▶ [Page text]
* Start *

Jorge Pulido Mayoral (born 8 April 1991) is a Spanish professional footballer who plays as a central defender for SD Huesca.

Club career

Atlético Madrid
Born in Castillo de Bayuela, Castile-La Mancha, Pulido arrived in Atlético Madrid's youth system at the age of 10. He made his senior debut in the 2009–10 season, appearing with their reserves in the Segunda División B.

Pulido made his official debut with the Colchoneros first team on 10 November 2010, playing the entire 1–1 home draw against Universidad de Las Palmas CF in the round of 32 of the Copa del Rey (6–1 aggregate win). On 18 February of the following year, he extended his contract with the club by signing until 2014.

On 15 May 2011, benefitting from injuries to Diego Godín and Luis Perea and the suspension of Tomáš Ujfaluši, Pulido made his first La Liga appearance, playing the full 90 minutes – with a good overall performance – and being booked after committing a penalty in a 2–1 home victory over Hércules CF, as the team finally qualified to the UEFA Europa League. On 27 January 2012, he was loaned to fellow league side Rayo Vallecano until June.

Castilla and Albacete
After being a regular starter with Rayo, Pulido returned to Atlético in the summer of 2012, but after being again underplayed he moved across the city to Real Madrid on 19 July 2013, being assigned to the reserves in Segunda División. After suffering relegation with the latter he was released, subsequently joining Albacete Balompié also in that tier.

Pulido scored his first professional goal on 25 January 2015, his team's second in a 3–2 win at AD Alcorcón.

Sint-Truiden
In June 2016, after Albacete's relegation, Pulido moved abroad for the first time to Sint-Truidense V.V. of Belgium on a three-year deal. In the third game of the season, he was sent off in a goalless draw with R.S.C. Anderlecht for a foul on Trézéguet, earning him a two-match ban and €800 fine.

* End *

▶ [Information shown]
* Start *

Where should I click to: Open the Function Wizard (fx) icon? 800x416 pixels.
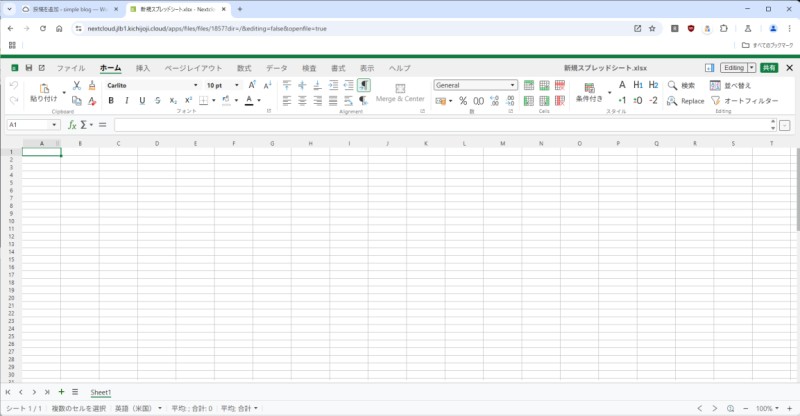[72, 125]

* End *

Please write out everything in the footballer's biography from "Jorge Pulido Mayoral" down to "signing until 2014.", word for word. The listing stands apart from the footballer's biography and is separate material.

▶ [Reply to the task]
Jorge Pulido Mayoral (born 8 April 1991) is a Spanish professional footballer who plays as a central defender for SD Huesca.

Club career

Atlético Madrid
Born in Castillo de Bayuela, Castile-La Mancha, Pulido arrived in Atlético Madrid's youth system at the age of 10. He made his senior debut in the 2009–10 season, appearing with their reserves in the Segunda División B.

Pulido made his official debut with the Colchoneros first team on 10 November 2010, playing the entire 1–1 home draw against Universidad de Las Palmas CF in the round of 32 of the Copa del Rey (6–1 aggregate win). On 18 February of the following year, he extended his contract with the club by signing until 2014.